Please write out the listing again, keeping every character the same.
[[ Given records, beginning ]]
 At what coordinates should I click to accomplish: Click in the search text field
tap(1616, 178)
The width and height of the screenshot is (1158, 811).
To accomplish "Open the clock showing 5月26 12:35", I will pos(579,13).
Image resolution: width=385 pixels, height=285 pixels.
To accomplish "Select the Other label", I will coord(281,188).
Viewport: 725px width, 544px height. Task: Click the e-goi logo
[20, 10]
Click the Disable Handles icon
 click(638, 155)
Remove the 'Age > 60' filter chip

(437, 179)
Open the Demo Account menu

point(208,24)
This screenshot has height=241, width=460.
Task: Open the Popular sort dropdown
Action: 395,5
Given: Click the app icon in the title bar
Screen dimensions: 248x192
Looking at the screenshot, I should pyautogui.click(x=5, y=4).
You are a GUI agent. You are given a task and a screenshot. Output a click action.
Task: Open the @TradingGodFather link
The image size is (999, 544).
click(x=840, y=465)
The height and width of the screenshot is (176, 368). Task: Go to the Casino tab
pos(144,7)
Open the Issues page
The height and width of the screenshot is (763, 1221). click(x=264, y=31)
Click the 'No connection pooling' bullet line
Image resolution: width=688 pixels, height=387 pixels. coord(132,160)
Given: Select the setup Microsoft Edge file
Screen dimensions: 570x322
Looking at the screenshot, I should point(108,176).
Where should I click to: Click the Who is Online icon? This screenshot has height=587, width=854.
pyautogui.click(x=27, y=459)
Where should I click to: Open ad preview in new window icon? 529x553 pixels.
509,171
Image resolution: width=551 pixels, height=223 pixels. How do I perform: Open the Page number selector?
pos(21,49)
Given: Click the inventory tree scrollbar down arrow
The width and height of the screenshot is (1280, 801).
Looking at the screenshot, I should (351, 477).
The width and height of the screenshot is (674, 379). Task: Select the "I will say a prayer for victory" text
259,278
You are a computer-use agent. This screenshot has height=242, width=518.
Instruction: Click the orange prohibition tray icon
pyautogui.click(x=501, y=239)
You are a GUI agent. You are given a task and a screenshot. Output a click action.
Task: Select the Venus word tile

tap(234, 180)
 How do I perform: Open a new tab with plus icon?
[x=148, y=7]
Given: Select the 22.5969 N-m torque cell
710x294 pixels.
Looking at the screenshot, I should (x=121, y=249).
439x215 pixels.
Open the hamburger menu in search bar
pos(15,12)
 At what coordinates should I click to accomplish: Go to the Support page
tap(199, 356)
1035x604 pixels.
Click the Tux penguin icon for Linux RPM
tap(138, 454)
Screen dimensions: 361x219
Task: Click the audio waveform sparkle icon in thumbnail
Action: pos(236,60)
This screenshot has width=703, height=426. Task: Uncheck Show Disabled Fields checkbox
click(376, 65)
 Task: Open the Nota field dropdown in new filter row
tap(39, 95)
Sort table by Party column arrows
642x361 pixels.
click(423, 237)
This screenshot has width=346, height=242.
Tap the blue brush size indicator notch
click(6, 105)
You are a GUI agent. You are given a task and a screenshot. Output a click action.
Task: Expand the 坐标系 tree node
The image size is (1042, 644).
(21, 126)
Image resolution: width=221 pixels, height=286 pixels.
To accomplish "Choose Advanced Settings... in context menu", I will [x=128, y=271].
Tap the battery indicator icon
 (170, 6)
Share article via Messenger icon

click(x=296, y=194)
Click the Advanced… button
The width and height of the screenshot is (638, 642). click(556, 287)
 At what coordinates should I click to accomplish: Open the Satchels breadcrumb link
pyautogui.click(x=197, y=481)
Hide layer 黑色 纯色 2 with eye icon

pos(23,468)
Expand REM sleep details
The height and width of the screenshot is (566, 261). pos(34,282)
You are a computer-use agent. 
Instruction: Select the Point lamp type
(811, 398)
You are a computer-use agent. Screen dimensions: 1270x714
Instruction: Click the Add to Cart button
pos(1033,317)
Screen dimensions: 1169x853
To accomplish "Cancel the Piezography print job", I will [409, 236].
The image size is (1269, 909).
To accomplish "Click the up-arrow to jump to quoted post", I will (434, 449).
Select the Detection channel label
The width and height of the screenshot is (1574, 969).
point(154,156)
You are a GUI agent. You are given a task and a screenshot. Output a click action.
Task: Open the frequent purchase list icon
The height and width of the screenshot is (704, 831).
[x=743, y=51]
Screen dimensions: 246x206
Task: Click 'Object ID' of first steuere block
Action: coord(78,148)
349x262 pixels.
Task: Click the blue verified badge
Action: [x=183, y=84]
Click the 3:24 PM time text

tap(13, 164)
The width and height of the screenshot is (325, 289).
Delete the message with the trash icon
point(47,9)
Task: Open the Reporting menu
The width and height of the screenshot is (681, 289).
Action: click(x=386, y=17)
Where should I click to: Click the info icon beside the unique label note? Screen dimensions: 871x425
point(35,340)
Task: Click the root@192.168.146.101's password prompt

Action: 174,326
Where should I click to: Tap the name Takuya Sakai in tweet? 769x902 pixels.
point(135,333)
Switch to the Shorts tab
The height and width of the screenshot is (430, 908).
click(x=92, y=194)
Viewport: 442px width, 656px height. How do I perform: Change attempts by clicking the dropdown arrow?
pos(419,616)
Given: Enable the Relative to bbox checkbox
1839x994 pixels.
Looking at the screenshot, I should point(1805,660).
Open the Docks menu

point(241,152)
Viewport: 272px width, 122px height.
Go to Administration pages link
[[ Given records, end ]]
Written solution:
 At what coordinates should I click to accomplish: Click in the search text field
tap(1616, 178)
The width and height of the screenshot is (1158, 811).
To accomplish "Open the clock showing 5月26 12:35", I will pos(579,13).
Image resolution: width=385 pixels, height=285 pixels.
To accomplish "Select the Other label", I will coord(281,188).
Viewport: 725px width, 544px height. Task: Click the e-goi logo
[20, 10]
Click the Disable Handles icon
 click(638, 155)
Remove the 'Age > 60' filter chip

(437, 179)
Open the Demo Account menu

point(208,24)
This screenshot has height=241, width=460.
Task: Open the Popular sort dropdown
Action: 395,5
Given: Click the app icon in the title bar
Screen dimensions: 248x192
Looking at the screenshot, I should pyautogui.click(x=5, y=4).
You are a GUI agent. You are given a task and a screenshot. Output a click action.
Task: Open the @TradingGodFather link
The image size is (999, 544).
click(x=840, y=465)
The height and width of the screenshot is (176, 368). Task: Go to the Casino tab
pos(144,7)
Open the Issues page
The height and width of the screenshot is (763, 1221). click(x=264, y=31)
Click the 'No connection pooling' bullet line
Image resolution: width=688 pixels, height=387 pixels. coord(132,160)
Given: Select the setup Microsoft Edge file
Screen dimensions: 570x322
Looking at the screenshot, I should point(108,176).
Where should I click to: Click the Who is Online icon? This screenshot has height=587, width=854.
pyautogui.click(x=27, y=459)
Where should I click to: Open ad preview in new window icon? 529x553 pixels.
509,171
Image resolution: width=551 pixels, height=223 pixels. How do I perform: Open the Page number selector?
pos(21,49)
Given: Click the inventory tree scrollbar down arrow
The width and height of the screenshot is (1280, 801).
Looking at the screenshot, I should (351, 477).
The width and height of the screenshot is (674, 379). Task: Select the "I will say a prayer for victory" text
259,278
You are a computer-use agent. This screenshot has height=242, width=518.
Instruction: Click the orange prohibition tray icon
pyautogui.click(x=501, y=239)
You are a GUI agent. You are given a task and a screenshot. Output a click action.
Task: Select the Venus word tile

tap(234, 180)
 How do I perform: Open a new tab with plus icon?
[x=148, y=7]
Given: Select the 22.5969 N-m torque cell
710x294 pixels.
Looking at the screenshot, I should (x=121, y=249).
439x215 pixels.
Open the hamburger menu in search bar
pos(15,12)
 At what coordinates should I click to accomplish: Go to the Support page
tap(199, 356)
1035x604 pixels.
Click the Tux penguin icon for Linux RPM
tap(138, 454)
Screen dimensions: 361x219
Task: Click the audio waveform sparkle icon in thumbnail
Action: pos(236,60)
This screenshot has width=703, height=426. Task: Uncheck Show Disabled Fields checkbox
click(376, 65)
 Task: Open the Nota field dropdown in new filter row
tap(39, 95)
Sort table by Party column arrows
642x361 pixels.
click(423, 237)
This screenshot has width=346, height=242.
Tap the blue brush size indicator notch
click(6, 105)
You are a GUI agent. You are given a task and a screenshot. Output a click action.
Task: Expand the 坐标系 tree node
The image size is (1042, 644).
(21, 126)
Image resolution: width=221 pixels, height=286 pixels.
To accomplish "Choose Advanced Settings... in context menu", I will [x=128, y=271].
Tap the battery indicator icon
 (170, 6)
Share article via Messenger icon

click(x=296, y=194)
Click the Advanced… button
The width and height of the screenshot is (638, 642). click(556, 287)
 At what coordinates should I click to accomplish: Open the Satchels breadcrumb link
pyautogui.click(x=197, y=481)
Hide layer 黑色 纯色 2 with eye icon

pos(23,468)
Expand REM sleep details
The height and width of the screenshot is (566, 261). pos(34,282)
You are a computer-use agent. 
Instruction: Select the Point lamp type
(811, 398)
You are a computer-use agent. Screen dimensions: 1270x714
Instruction: Click the Add to Cart button
pos(1033,317)
Screen dimensions: 1169x853
To accomplish "Cancel the Piezography print job", I will [409, 236].
The image size is (1269, 909).
To accomplish "Click the up-arrow to jump to quoted post", I will (434, 449).
Select the Detection channel label
The width and height of the screenshot is (1574, 969).
point(154,156)
You are a GUI agent. You are given a task and a screenshot. Output a click action.
Task: Open the frequent purchase list icon
The height and width of the screenshot is (704, 831).
[x=743, y=51]
Screen dimensions: 246x206
Task: Click 'Object ID' of first steuere block
Action: coord(78,148)
349x262 pixels.
Task: Click the blue verified badge
Action: [x=183, y=84]
Click the 3:24 PM time text

tap(13, 164)
The width and height of the screenshot is (325, 289).
Delete the message with the trash icon
point(47,9)
Task: Open the Reporting menu
The width and height of the screenshot is (681, 289).
Action: click(x=386, y=17)
Where should I click to: Click the info icon beside the unique label note? Screen dimensions: 871x425
point(35,340)
Task: Click the root@192.168.146.101's password prompt

Action: 174,326
Where should I click to: Tap the name Takuya Sakai in tweet? 769x902 pixels.
point(135,333)
Switch to the Shorts tab
The height and width of the screenshot is (430, 908).
click(x=92, y=194)
Viewport: 442px width, 656px height. How do I perform: Change attempts by clicking the dropdown arrow?
pos(419,616)
Given: Enable the Relative to bbox checkbox
1839x994 pixels.
Looking at the screenshot, I should point(1805,660).
Open the Docks menu

point(241,152)
Viewport: 272px width, 122px height.
Go to Administration pages link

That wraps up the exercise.